The role bees play in pollinating crops is well known, but bees can carry more than just pollen from plant to plant. Sometimes their cargo is hazardous. Bees can infect plants with disease. Honey bees, according to an article in Australasian Plant Pathology, “have been implicated in the spread of the fire blight pathogen (Erwinia amylovora), and may transmit other bacterial plant pathogens.” The diseases are carried from one flower to another and sometimes from one area to another. The practice of transporting hives between fields, counties and even provinces can lead to the spread of ‘bee-borne’ diseases.
Scientists started to explore a positive angle to the bee’s work. Researchers retrofitted bee hives so the bees would pick up Bacillus thuringiensis, a biological control, as they left the hive. The goal was to control the banded sunflower moth. The bees carried the Bt to various plants where it was consumed by the moth larvae. “The honey bee vectoring method gave better or equivalent control of the banded sunflower moth larvae than manual sprays [of B. thuringiensis], resulting in higher seed yields than manual sprays. The presence of honey bees also increased seed set which contributed to greater yield,” reports an article in Environmental Entomology.

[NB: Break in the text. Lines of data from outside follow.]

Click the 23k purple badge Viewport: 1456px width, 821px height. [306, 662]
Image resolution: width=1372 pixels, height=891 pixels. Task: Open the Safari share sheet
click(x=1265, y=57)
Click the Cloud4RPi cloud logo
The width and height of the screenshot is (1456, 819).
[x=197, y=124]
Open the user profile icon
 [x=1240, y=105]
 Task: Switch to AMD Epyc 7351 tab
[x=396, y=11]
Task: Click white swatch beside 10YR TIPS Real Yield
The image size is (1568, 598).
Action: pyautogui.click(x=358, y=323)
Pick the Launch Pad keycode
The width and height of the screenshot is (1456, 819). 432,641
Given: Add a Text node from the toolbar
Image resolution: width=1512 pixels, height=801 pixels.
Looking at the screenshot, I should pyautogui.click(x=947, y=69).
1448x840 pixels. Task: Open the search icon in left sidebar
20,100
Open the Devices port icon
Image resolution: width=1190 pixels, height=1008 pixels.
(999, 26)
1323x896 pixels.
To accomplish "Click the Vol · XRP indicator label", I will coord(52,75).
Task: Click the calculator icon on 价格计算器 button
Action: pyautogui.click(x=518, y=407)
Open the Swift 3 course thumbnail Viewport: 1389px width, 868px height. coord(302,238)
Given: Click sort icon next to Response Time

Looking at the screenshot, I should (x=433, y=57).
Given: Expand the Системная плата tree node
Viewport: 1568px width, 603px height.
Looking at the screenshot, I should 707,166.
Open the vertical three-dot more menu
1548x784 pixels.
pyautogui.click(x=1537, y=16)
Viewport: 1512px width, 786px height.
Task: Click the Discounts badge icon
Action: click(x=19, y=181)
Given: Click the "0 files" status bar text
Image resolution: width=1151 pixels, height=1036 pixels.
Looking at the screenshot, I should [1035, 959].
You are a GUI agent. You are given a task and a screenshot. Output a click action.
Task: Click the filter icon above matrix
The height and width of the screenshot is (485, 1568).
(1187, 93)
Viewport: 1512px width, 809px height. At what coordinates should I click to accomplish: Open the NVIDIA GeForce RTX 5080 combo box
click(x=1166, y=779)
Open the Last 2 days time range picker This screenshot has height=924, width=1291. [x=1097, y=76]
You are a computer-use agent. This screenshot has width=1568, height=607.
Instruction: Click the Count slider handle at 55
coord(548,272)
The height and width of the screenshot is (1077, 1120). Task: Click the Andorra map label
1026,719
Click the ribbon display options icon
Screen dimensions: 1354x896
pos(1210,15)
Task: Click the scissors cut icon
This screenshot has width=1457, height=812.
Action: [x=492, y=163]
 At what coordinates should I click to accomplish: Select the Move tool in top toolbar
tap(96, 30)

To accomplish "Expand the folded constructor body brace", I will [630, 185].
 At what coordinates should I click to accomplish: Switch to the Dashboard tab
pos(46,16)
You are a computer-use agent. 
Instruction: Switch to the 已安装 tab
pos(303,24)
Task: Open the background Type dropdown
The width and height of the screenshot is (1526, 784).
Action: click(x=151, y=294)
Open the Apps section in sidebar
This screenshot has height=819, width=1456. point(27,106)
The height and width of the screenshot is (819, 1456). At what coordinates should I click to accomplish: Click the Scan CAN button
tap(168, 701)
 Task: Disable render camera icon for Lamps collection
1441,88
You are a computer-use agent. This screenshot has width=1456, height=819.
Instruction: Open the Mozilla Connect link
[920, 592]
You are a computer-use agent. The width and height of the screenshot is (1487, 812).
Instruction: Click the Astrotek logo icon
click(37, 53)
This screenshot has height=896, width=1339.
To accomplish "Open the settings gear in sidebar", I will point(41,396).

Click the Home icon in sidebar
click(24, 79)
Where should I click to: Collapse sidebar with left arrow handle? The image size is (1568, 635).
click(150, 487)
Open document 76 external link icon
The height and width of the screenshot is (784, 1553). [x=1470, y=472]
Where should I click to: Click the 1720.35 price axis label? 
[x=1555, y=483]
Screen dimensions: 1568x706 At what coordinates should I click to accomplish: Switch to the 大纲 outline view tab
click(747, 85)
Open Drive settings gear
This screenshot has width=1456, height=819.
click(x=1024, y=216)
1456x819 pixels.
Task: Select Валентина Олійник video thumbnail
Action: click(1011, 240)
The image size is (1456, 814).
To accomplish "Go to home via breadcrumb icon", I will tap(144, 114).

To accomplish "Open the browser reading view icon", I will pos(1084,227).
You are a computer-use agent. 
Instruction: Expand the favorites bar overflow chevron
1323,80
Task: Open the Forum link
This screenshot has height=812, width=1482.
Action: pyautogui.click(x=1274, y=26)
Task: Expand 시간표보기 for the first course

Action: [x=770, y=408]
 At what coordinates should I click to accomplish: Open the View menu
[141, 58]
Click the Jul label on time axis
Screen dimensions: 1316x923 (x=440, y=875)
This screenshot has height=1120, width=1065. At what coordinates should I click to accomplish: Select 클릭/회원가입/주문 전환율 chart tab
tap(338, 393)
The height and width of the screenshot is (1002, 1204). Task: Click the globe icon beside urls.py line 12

Agriculture and Agri-Food Canada scientists experimented with bumble bees (Bombus impatiens) to transport “microbial control agents” to control greenhouse pests. “Greenhouse cage trials have shown that bee-vectored Beauveria bassiana can cause substantial mortality of Lygus, whiteflies, thrips and aphids (up to 80 per cent mortality) when tested on greenhouse tomato and sweet pepper.”
Now, a Canadian company is capitalizing on the busyness of bees. BVT, short for Bee Vectoring Technology (beevt.com) uses bumblebees to transport various materials to plants, particularly in greenhouses. They provide special bee hives that require the bees to walk through a tray of powdery substance, which sticks to their legs and is thereby carried to flowers throughout the greenhouse.
BVT uses the bees to carry “VT-CR7, an organic strain of a natural occurring endophytic fungus,” which doesn’t hurt plants but can control fungal pathogens including Botrytis and Sclerotinia (often responsible for root rot and damping off.) The company claims the substance also promotes plant growth. And while bringing these powders to the plants, the bee can still perform its age-old role of pollination.